DATA TO PROCESS
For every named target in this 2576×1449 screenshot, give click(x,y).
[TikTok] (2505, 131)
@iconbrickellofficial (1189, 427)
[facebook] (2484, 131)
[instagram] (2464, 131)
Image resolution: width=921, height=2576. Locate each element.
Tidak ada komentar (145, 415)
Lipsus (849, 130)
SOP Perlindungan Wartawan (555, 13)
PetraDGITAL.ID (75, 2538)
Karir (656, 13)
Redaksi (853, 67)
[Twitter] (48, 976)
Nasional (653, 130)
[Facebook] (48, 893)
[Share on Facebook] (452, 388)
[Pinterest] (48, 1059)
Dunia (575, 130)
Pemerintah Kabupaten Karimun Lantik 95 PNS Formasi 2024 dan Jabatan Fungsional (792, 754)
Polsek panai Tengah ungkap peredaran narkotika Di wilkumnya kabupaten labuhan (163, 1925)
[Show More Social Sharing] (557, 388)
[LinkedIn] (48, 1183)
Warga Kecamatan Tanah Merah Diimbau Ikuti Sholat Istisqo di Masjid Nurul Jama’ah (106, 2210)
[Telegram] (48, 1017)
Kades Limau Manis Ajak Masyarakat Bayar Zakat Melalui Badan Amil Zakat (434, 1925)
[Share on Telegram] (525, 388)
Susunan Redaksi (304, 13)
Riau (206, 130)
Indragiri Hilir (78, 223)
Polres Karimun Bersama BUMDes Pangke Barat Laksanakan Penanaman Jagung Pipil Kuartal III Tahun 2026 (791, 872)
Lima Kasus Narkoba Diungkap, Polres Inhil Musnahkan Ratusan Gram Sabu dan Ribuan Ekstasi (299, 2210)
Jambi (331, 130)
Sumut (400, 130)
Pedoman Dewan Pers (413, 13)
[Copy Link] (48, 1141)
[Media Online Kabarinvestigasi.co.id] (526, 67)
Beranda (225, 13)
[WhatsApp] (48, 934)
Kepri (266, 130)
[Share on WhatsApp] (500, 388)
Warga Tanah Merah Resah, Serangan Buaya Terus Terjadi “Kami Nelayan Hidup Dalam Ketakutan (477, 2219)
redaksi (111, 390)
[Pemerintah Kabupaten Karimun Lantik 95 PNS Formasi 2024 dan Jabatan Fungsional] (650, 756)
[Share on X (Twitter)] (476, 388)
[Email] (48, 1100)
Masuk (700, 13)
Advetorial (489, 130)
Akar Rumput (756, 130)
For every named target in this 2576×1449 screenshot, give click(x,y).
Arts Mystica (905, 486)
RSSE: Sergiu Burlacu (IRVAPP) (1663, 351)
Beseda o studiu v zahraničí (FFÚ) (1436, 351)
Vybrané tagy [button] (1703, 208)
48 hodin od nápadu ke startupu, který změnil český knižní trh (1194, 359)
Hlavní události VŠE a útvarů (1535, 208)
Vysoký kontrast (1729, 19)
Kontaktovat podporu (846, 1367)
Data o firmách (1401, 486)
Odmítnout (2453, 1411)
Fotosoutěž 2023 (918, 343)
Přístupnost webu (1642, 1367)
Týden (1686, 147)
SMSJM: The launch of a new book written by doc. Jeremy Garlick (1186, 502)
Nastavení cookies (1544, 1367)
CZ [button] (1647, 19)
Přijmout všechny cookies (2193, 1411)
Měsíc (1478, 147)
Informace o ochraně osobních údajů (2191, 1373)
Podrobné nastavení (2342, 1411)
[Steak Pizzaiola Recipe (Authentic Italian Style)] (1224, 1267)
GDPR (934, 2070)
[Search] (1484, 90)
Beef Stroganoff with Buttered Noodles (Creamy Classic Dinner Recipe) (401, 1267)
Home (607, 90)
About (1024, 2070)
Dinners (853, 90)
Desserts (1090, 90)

ASSIGNMENT
Could you retype exactly the lines above, starting at the line that contains "Odmítnout (2453, 1411)" and ending at the line that contains "[Search] (1484, 90)", and nothing more?

OUTPUT
Odmítnout (2453, 1411)
Fotosoutěž 2023 (918, 343)
Přístupnost webu (1642, 1367)
Týden (1686, 147)
SMSJM: The launch of a new book written by doc. Jeremy Garlick (1186, 502)
Nastavení cookies (1544, 1367)
CZ [button] (1647, 19)
Přijmout všechny cookies (2193, 1411)
Měsíc (1478, 147)
Informace o ochraně osobních údajů (2191, 1373)
Podrobné nastavení (2342, 1411)
[Steak Pizzaiola Recipe (Authentic Italian Style)] (1224, 1267)
GDPR (934, 2070)
[Search] (1484, 90)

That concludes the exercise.